The two most frequent pencilers on Blue Beetle are Paris Cullins and Ross Andru, typically inked by Dell Barras and Danny Bulanadi, respectively, with the colors done primarily by Gene D'Angelo. The art is generally reliable, clear, and clean, with Cullins doing slightly better work on the big, sprawling actions scenes, and Andru delivering a stronger Beetle, more athletic and thus a little less goofy-looking. What both artists do very well, and the thing their work most clearly shares in this series, is finding a similar balance between the lighthearted and severe elements of these stories that Wein's scripts possess. In the art, however, the scales are tipped slightly in the opposite direction, so that the visuals look more serious than playful, while the writing has it the other way around. I don't know how much of that was intentional, and how much was simply an organic byproduct of Cullins' and Andru's respective styles, but it makes the artwork snuggly fit the writing in a somewhat unexpected manner, and further cements the comic's tone of consistent but tempered optimism.

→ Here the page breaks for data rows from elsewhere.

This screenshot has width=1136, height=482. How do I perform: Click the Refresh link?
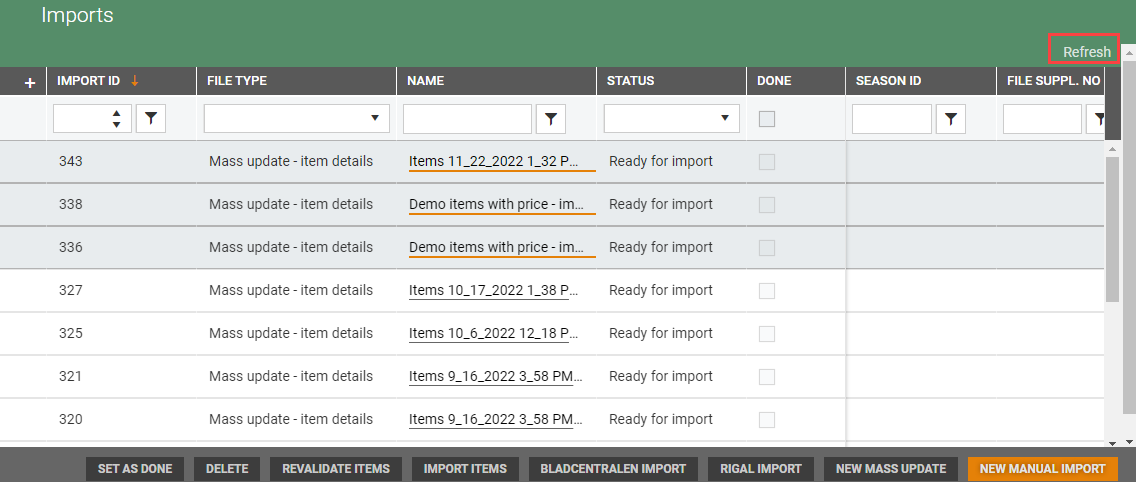(1086, 52)
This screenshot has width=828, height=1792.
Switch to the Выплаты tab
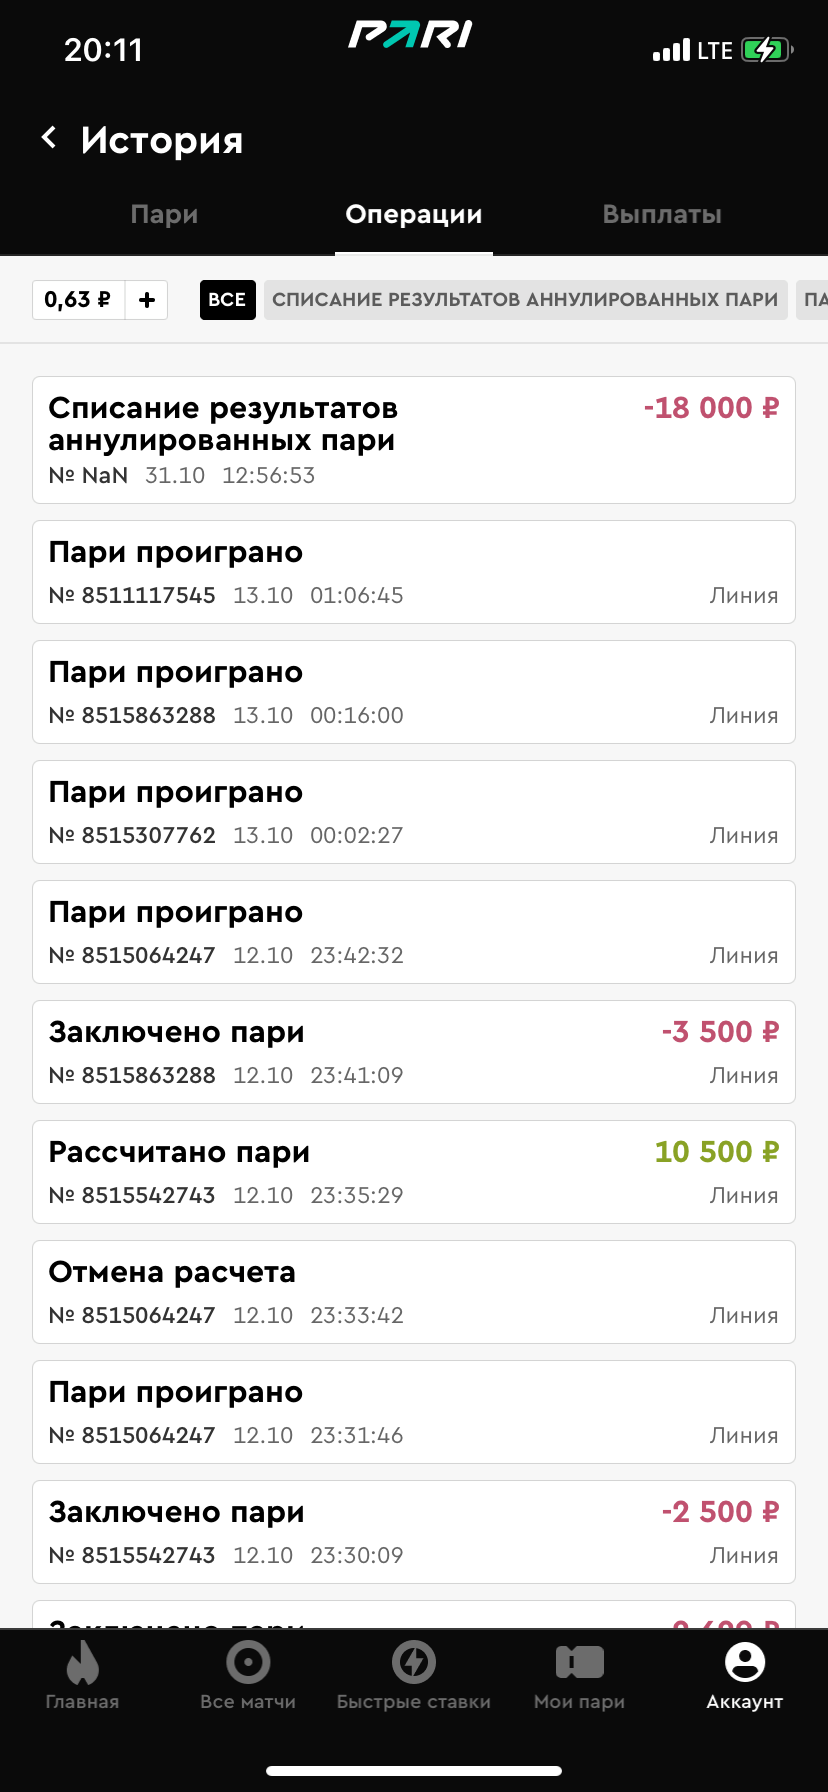[x=662, y=214]
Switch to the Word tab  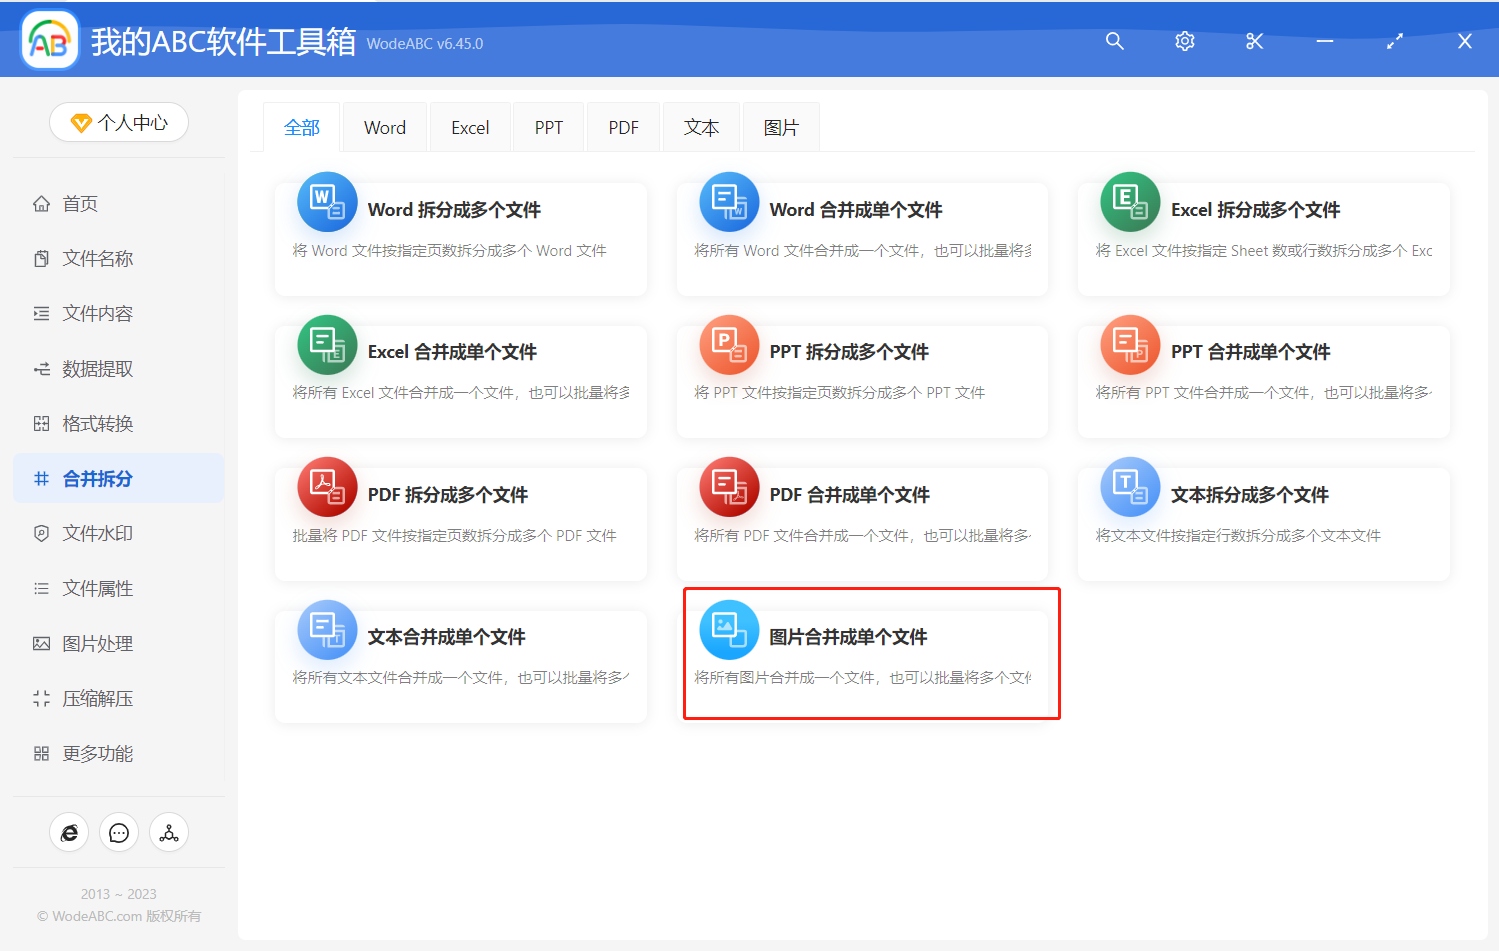click(384, 127)
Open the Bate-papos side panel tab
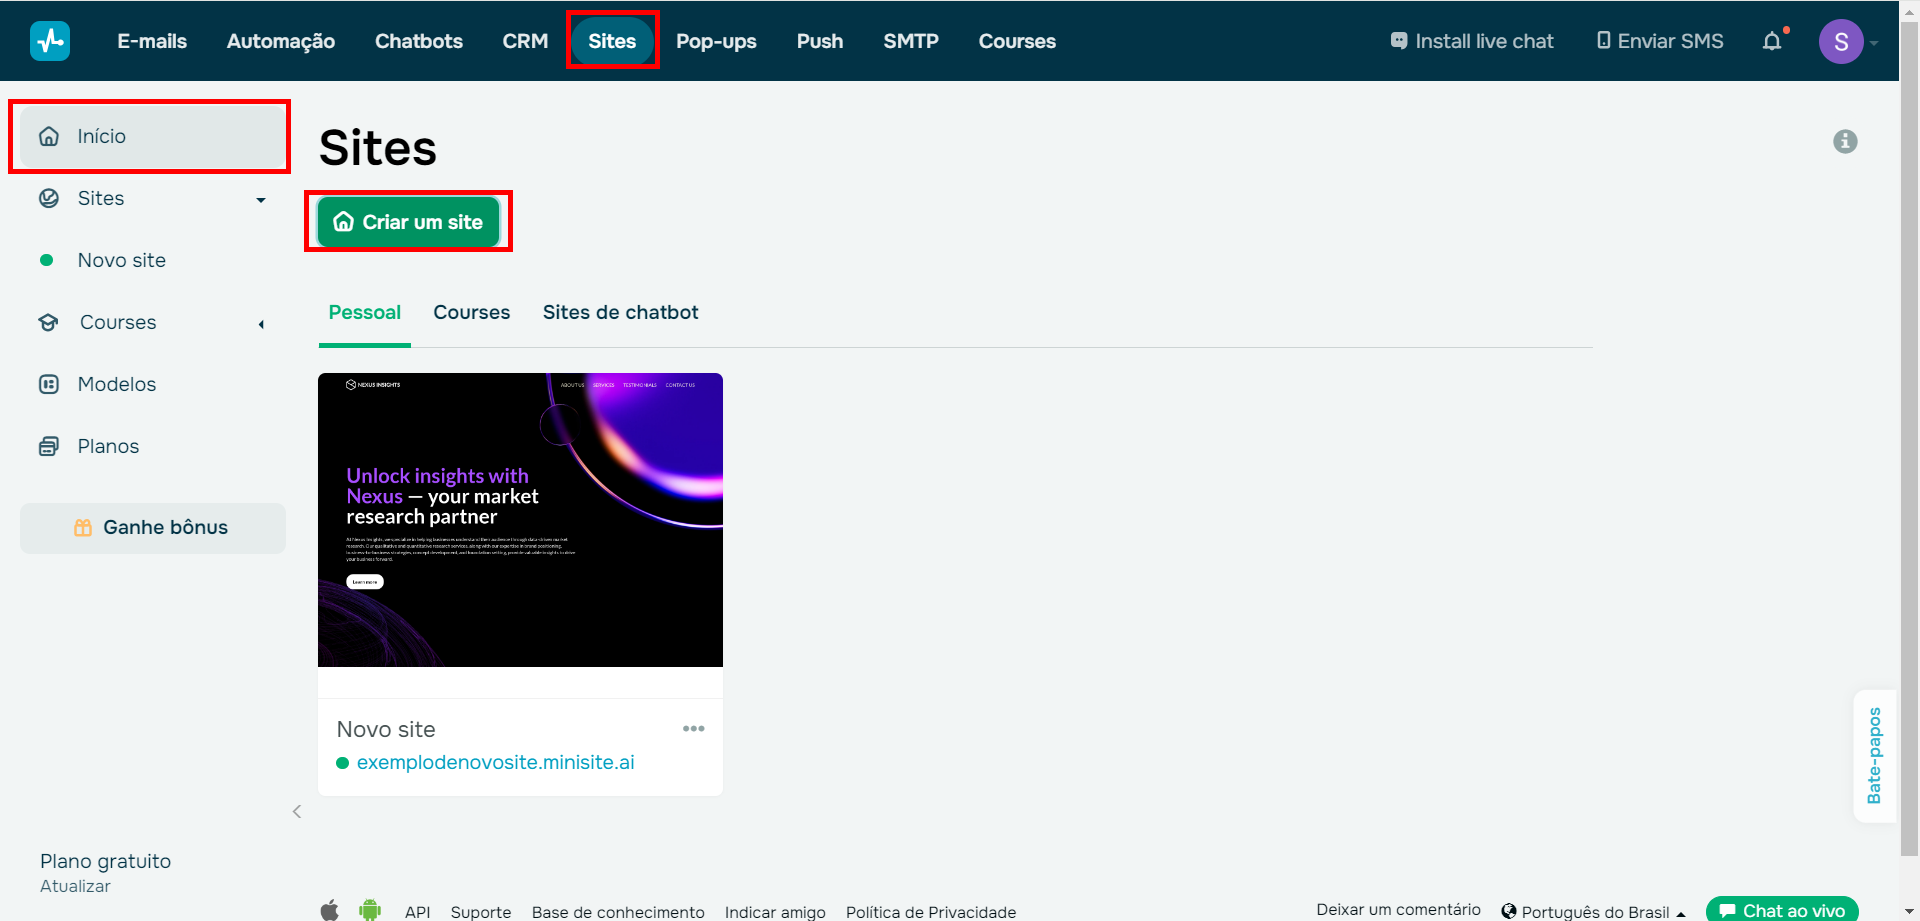This screenshot has width=1920, height=921. click(x=1874, y=755)
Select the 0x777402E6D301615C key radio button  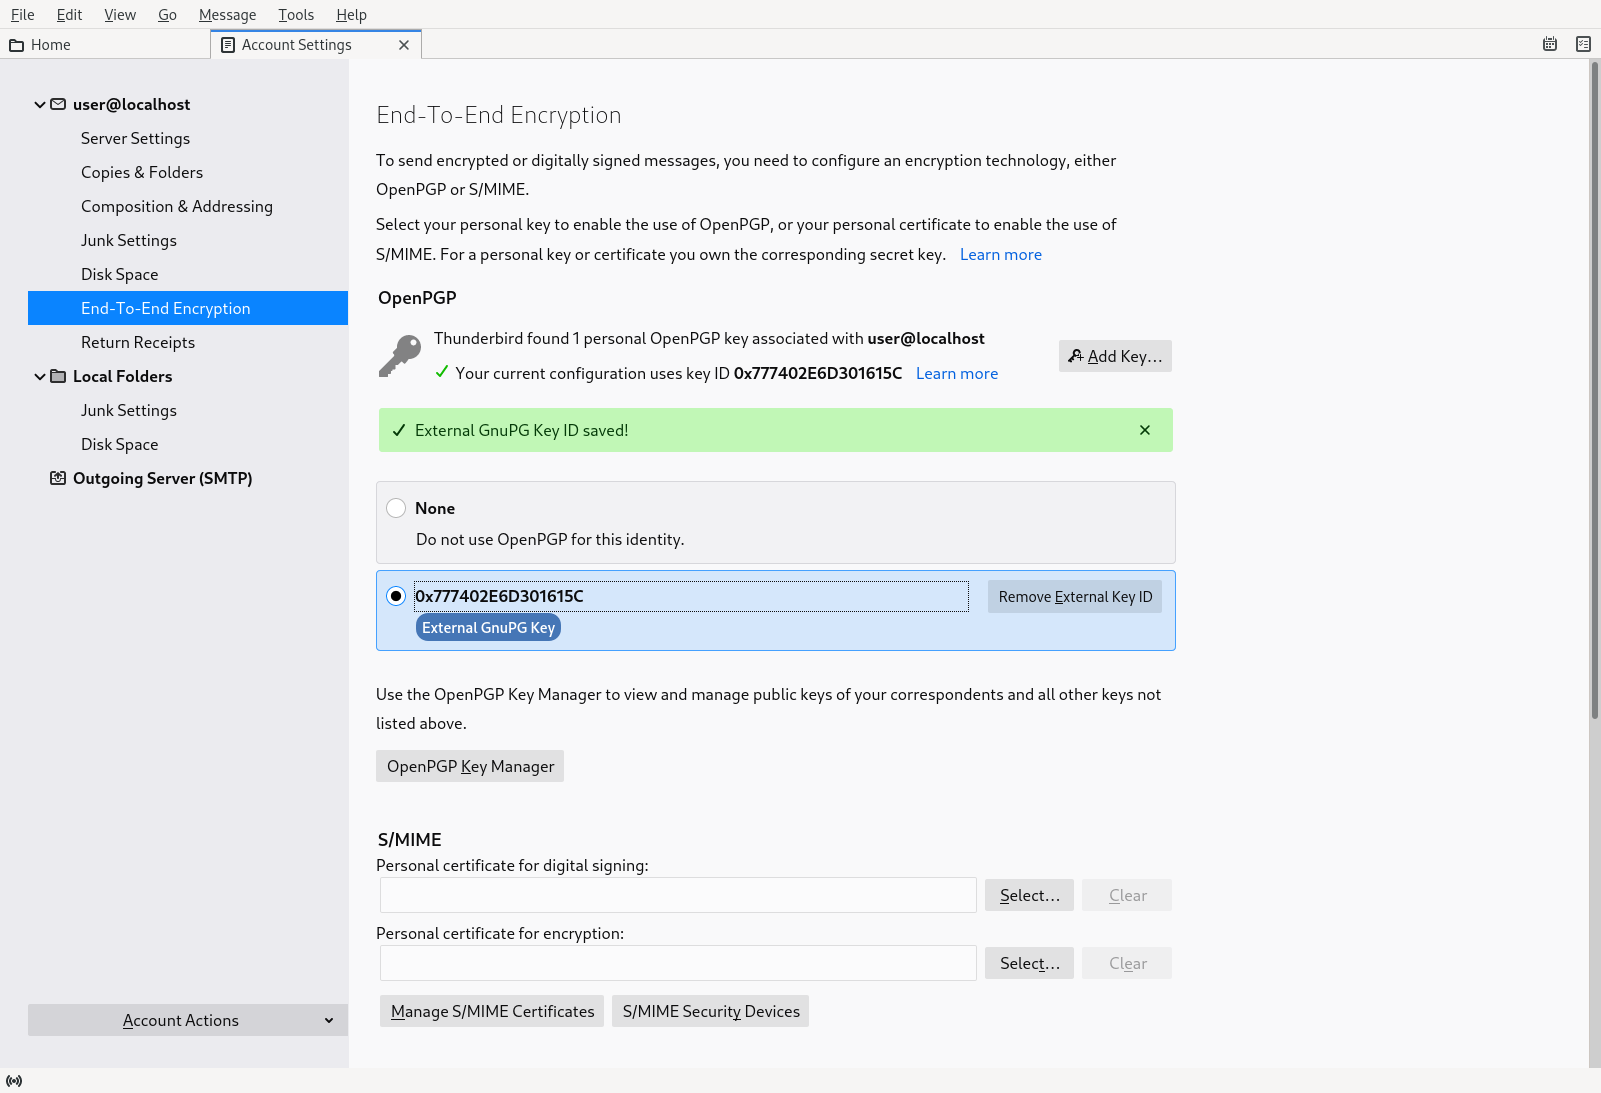click(396, 596)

Not everybody goes for the fun, funny, glass-half-full superhero story. There are those fans who hunger only for grit, gore, violence, and brutality. People like a villain they can fully despise, a clean-cut scenario of light against dark, pure good battling pure evil with no punches pulled on either side. Certainly those stories have their merits, but I tend to prefer it if my costumed vigilantes have a touch of the ridiculous in them, and if they actually seem to enjoy what they do. The whole notion of dressing up, using a fake name, and fighting crime outside of the law is inherently a little absurd, so I always like it when the personalities of the people participating in that lifestyle incorporate some of that absurdity. It's also nice when the bad guys are a bit more nuanced, when you can see their side even as you hope for their defeat. All of that is well on hand in Blue Beetle, and it's been a long time since I've come across a comic that so well-utilizes the combination of good spirits and groundedness on display in this book. Its narratives are simple, and there's nothing in either the writing or art that blows the top off the medium, but there's a heart to the title that I really admire, an even-handed approach to looking on the bright side that makes the lead character and the entire series hum.